Saved entries
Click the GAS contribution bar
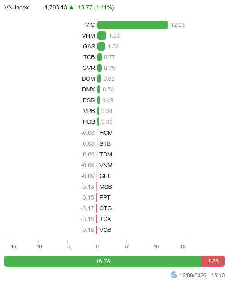This screenshot has height=282, width=229. (101, 46)
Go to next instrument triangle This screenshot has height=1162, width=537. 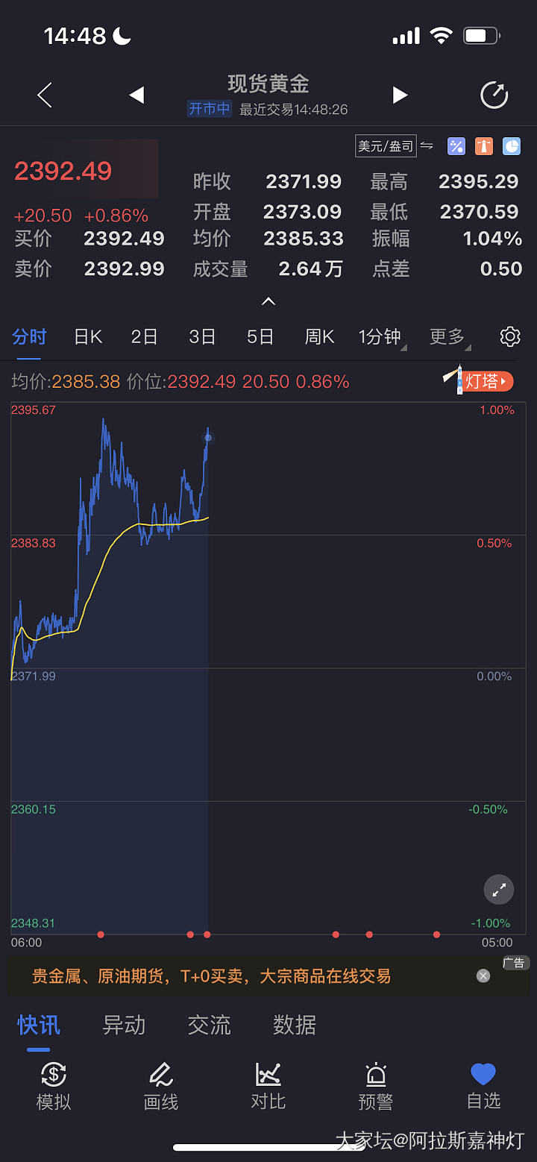pyautogui.click(x=401, y=95)
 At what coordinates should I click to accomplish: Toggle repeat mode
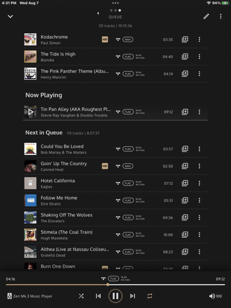[150, 296]
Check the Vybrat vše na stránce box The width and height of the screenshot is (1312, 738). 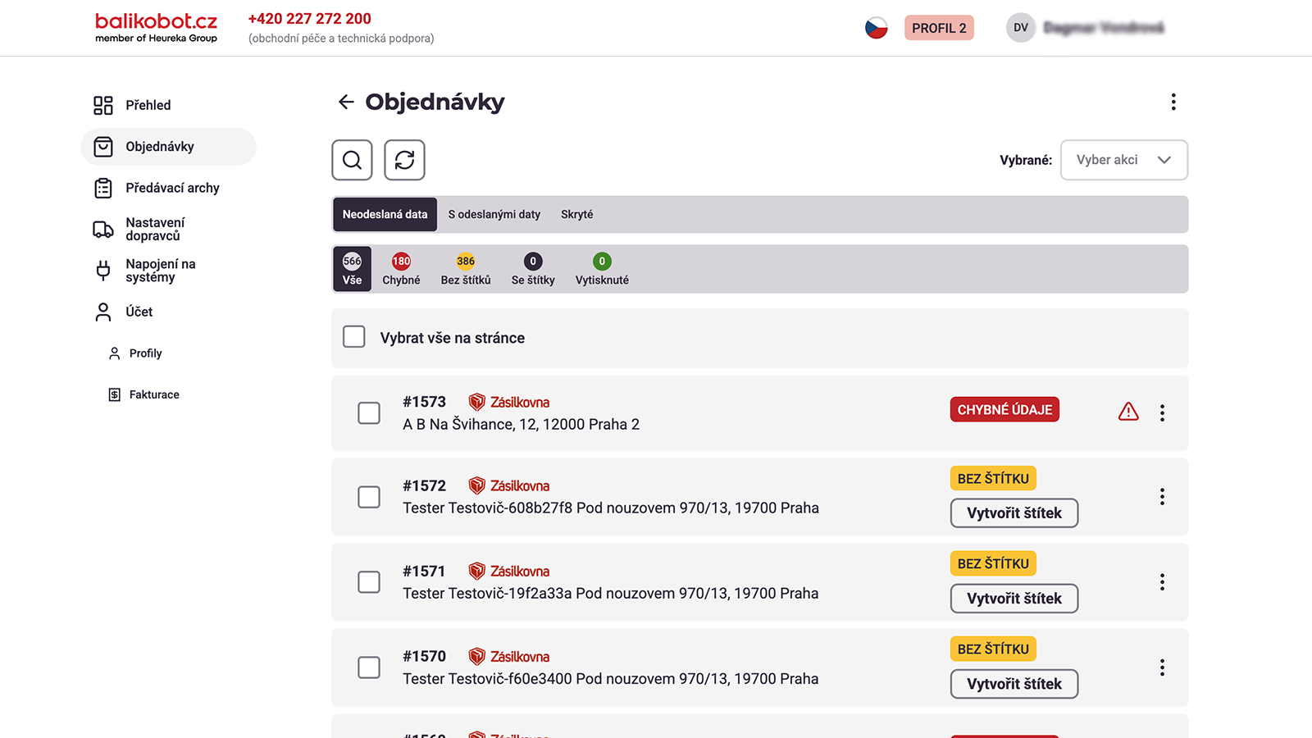[x=354, y=336]
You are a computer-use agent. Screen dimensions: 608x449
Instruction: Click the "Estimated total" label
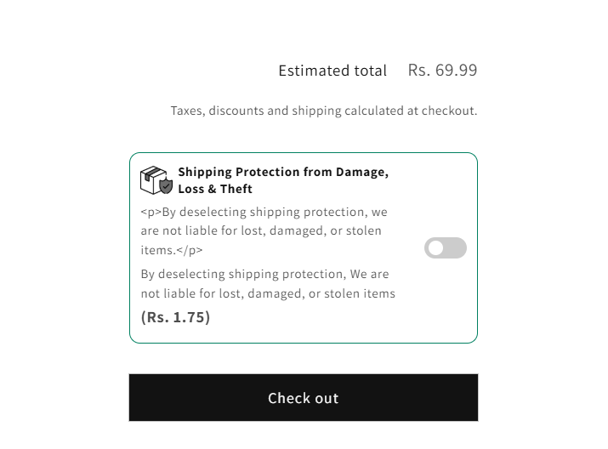coord(332,71)
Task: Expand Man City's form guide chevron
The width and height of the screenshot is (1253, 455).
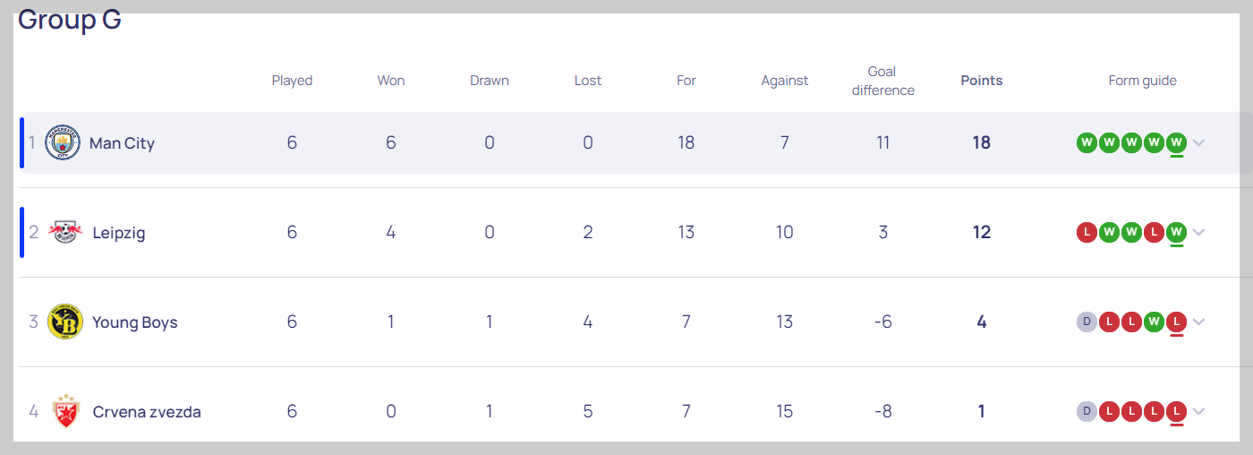Action: 1198,142
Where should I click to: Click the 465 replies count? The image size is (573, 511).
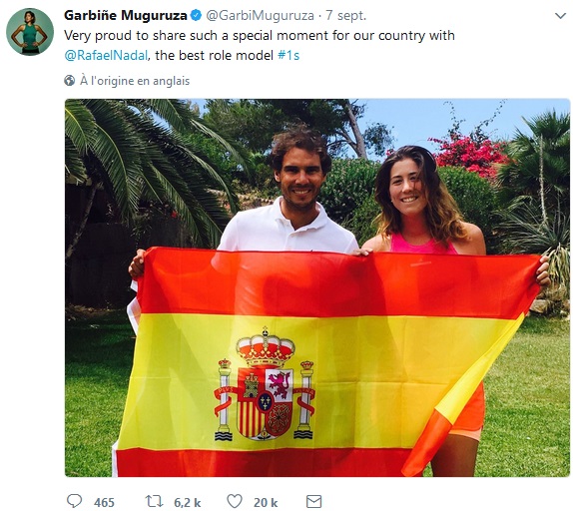[x=104, y=502]
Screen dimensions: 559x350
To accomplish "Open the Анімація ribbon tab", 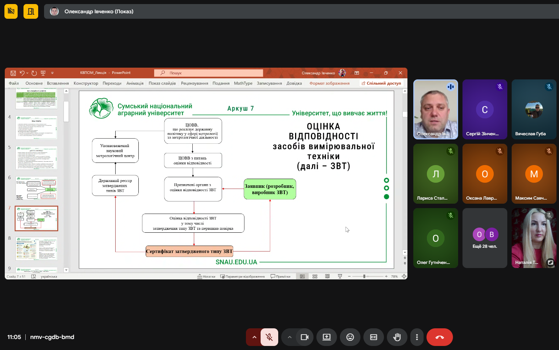I will [135, 83].
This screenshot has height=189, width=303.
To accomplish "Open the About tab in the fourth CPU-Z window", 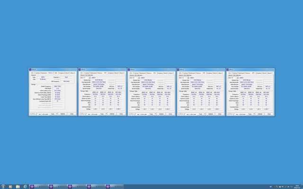I will click(221, 73).
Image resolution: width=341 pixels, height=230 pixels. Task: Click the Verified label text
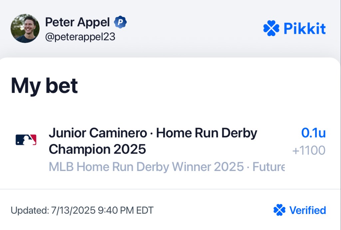tap(307, 210)
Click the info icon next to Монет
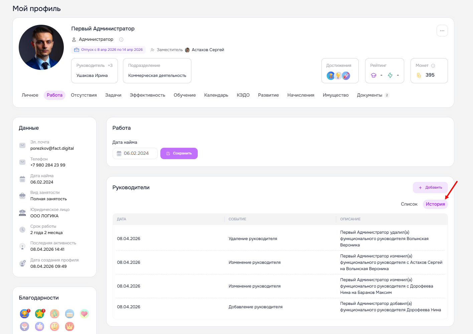The height and width of the screenshot is (334, 473). coord(433,66)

Exercise directions: Give back exactly the lines above from the one with "You are a computer-use" through the one with "Screen dimensions: 559x350", both included. Pictures don't belong in the copy.

Answer to the exercise:
You are a computer-use agent. Screen dimensions: 608x449
Instruction: Click the "Estimated total" label
coord(332,71)
Task: Expand Man City's form guide chevron
The width and height of the screenshot is (1253, 455).
Action: 1198,142
Where should I click to: Click the 465 replies count? The image size is (573, 511).
[x=104, y=502]
Screen dimensions: 559x350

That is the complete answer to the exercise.